Me gustaría compartir con todos ustedes lo que prediqué al grupo reunido afuera (son tiempos de COVID) de la Iglesia de San Roque en Santa Bárbara para la ceremonia. Les pregunté si habían escuchado la historia del Padre Matthew Hood, un sacerdote de la Arquidiócesis de Detroit, que descubrió, después de ver un video de su propio bautismo, que había sido bautizado inválidamente. El diácono que había realizado la ceremonia no usó las palabras adecuadas, y como resultado, el Padre Hood no había sido recibido en la Iglesia. Y como consecuencia de esto, no había recibido válidamente la Primera Comunión, la Confirmación o la ordenación sacerdotal, ya que todos esos sacramentos dependen de la legitimidad del Bautismo. Ahora, una vez que esto se descubrió, el Arzobispo de Detroit administró todos los sacramentos relevantes al Padre Hood y el joven pudo ejercer su ministerio como sacerdote. Podrías pensar, “Bueno, es una historia extraña con un final feliz”, pero nos dice, de hecho, algo extremadamente importante en cuanto a la comprensión de la Iglesia sobre el Bautismo. Nosotros creemos que, a través de las palabras y gestos del sacramento, algo real sucede. El bautismo no es simplemente una celebración de una nueva vida, o incluso un acto de rezar y ofrecer un niño a Dios. Si eso es todo, parafraseando a Flannery O’Connor, al diablo con el bautismo. Es, más bien, el signo visible de la gracia invisible de la incorporación al Cuerpo Místico de Jesús. Cambia una situación objetiva, lo reconozcamos o no.

Habiendo dicho todo esto, entonces enfaticé lo que podríamos llamar el lado subjetivo del Bautismo. Como había bastantes jóvenes presentes, utilicé la trillada parábola del huevo de águila que se cayó del nido y cayó en medio de una bandada de pollos. Cuando el aguilucho nació, el único mundo que conoció fue el de los pollos, y por eso pasó sus primeros años picoteando el suelo y nunca extendiendo sus grandes alas.
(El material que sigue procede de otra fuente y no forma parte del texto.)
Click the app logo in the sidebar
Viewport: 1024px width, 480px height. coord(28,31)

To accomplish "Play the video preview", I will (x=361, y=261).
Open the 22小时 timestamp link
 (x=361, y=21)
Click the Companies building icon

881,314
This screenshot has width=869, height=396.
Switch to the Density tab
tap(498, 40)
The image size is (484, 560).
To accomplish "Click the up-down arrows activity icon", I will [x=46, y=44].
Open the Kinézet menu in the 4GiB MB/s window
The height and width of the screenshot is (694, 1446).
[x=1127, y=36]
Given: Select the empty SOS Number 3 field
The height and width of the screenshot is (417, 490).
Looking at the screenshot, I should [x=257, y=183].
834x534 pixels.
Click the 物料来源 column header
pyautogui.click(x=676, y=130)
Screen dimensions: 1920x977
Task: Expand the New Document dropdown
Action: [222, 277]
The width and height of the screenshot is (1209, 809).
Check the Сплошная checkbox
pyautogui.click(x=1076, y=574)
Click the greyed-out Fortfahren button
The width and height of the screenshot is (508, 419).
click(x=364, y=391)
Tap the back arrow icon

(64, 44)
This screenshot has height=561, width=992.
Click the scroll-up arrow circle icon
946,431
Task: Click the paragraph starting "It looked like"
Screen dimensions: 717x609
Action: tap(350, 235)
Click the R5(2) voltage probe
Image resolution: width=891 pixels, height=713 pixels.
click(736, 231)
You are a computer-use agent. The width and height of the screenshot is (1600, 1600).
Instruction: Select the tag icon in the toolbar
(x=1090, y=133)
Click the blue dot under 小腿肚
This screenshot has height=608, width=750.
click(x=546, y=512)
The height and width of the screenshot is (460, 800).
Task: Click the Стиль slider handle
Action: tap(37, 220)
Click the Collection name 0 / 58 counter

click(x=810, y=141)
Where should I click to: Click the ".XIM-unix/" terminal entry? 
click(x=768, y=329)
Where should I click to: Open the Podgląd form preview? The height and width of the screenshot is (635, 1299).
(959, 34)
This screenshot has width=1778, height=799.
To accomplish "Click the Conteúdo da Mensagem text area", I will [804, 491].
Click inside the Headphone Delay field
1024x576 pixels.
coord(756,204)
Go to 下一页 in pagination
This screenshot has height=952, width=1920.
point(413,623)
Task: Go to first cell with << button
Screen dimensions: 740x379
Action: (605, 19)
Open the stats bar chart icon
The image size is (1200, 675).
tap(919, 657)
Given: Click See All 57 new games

Un día, continué, un águila majestuosa voló por encima y vio a su joven compañero en el suelo, actuando como una gallina. “¿Qué te pasa?”, preguntó. “¿No sabes quién eres?”. Luego le enseñó al joven águila cómo desplegar sus alas y volar.

Así sucede en el orden espiritual. Cada bautizado es, objetivamente hablando, un hijo de Dios, divinizado y destinado a ser un gran santo. Pero el problema es que la mayoría de los que han recibido esta nueva identidad la olvidan rápidamente y asumen las creencias y prácticas del mundo. Siguiendo los impulsos de la televisión, el cine, los medios sociales, las estrellas del pop y los ideólogos secularistas, nos entregamos a la adquisición de riqueza o poder o éxito material o fama. Estas cosas no son malas en sí mismas, pero considerarlas nuestro valor más alto y correr tras ellas con todos nuestros poderes equivale a picotear el suelo como las gallinas. Lo que necesitamos, le dije a la pequeña asamblea reunida para el bautismo de Hazel, es una fuerte comunidad de gente que le recuerde a esta niña quién es. No fueron ellos quienes la hicieron hija de Dios; Cristo lo hizo, a través de la mediación del Bautismo. Pero ellos pueden enseñarle a no conformarse con ser un patético simulacro de lo que está destinada a ser. Todo lo que le enseñan, todo lo que le animan a hacer, debe estar dirigido al gran fin de ser santa.

A veces me he preguntado cómo sería este país si todos los que se bautizan (que creo que sigue siendo la mayor parte de la nación) vivieran a la altura de su identidad como hijos de Dios. ¿Y si todos los que están destinados a volar dejaran de hurgar en el suelo? Sería una verdadera revolución americana.